Woodman's Sports & Convention Center
- Interactive map of Woodman's Sports & Convention Center
- Location: Janesville, Wisconsin
- Coordinates: 42°42′47″N 89°00′05″W﻿ / ﻿42.7130°N 89.0013°W
- Owner: City of Janesville
- Operator: Sports Facility Management
- Capacity: 1,500 (hockey) 250 (multi-purpose arena)

Construction
- Groundbreaking: February 20, 2024
- Opened: Summer 2025 (planned)
- Cost: $47 million
- Architects: Zimmerman Architectural Studios, Inc.
- Project manager: Sabrina Bowerman
- General contractors: JP Cullen & Sons

Tenant
- Janesville Jets (NAHL) (2025–)

Website
- https://www.woodmanscenter.com/

= Woodman's Center =

Planned indoor arena in Wisconsin, USA

The Woodman's Sports & Convention Center (Woodman's Center) is a 140,000-square-foot indoor arena in Janesville, Wisconsin. Opened in September 2025, the Woodman's Center was built on the site of a former Sears store in the Uptown Janesville Mall using a public-private partnership model.

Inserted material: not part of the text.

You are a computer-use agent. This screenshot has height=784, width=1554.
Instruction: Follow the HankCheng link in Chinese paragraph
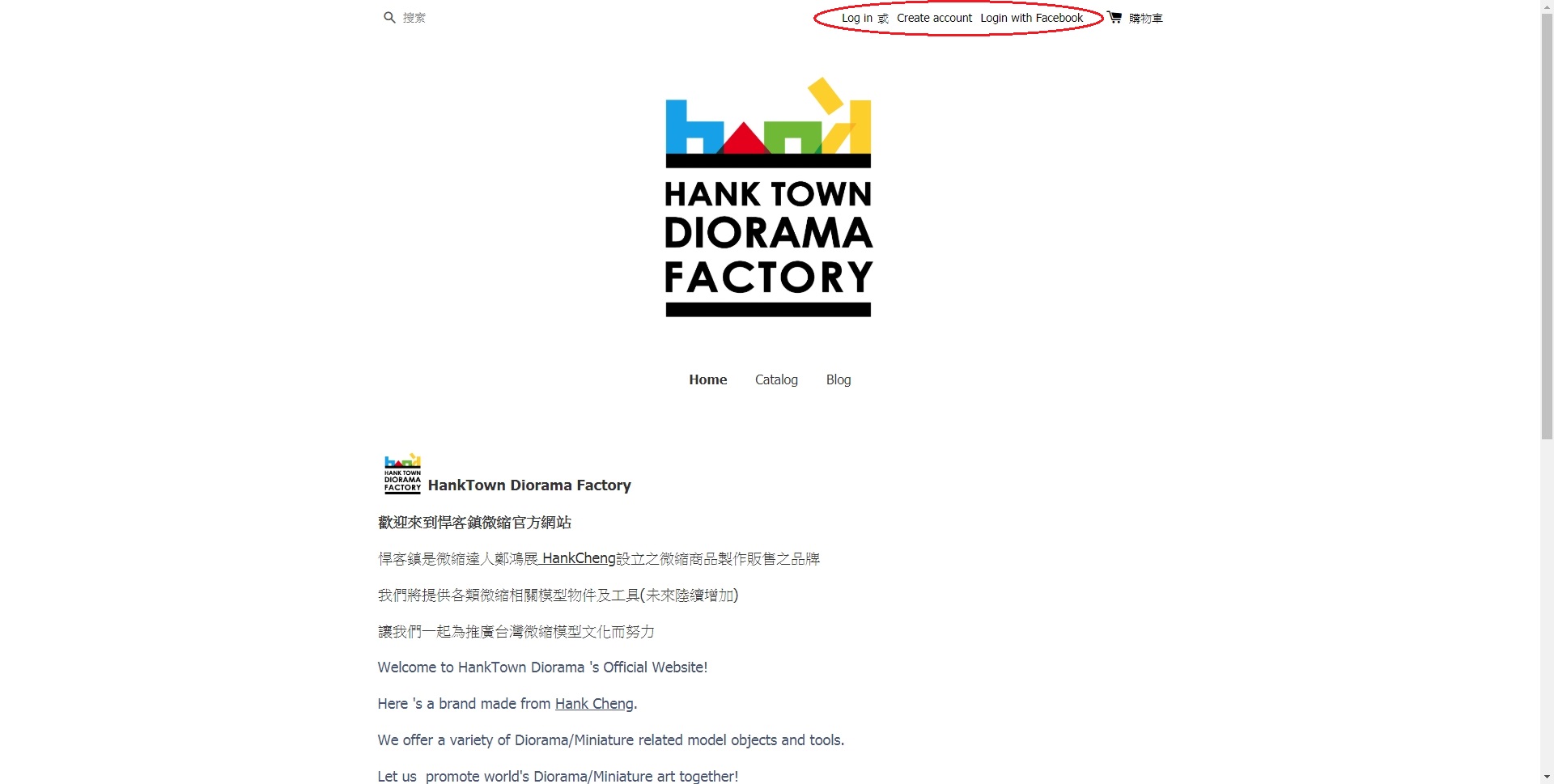tap(579, 558)
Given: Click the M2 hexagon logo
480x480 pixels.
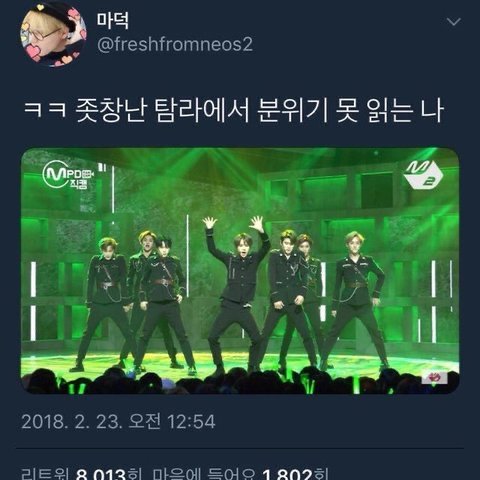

The center includes a 1,500-seat permanent ice arena, which is the new home of the Janesville Jets of the North American Hockey League and the Beloit College ice hockey team. The center also includes a 250-seat multi-purpose arena; basketball, volleyball, and pickleball courts; and a 25,800-square-foot conference center.

Naming rights were purchased by Janesville-based supermarket chain Woodman's Markets, in a 20-year deal that activated in July of 2025.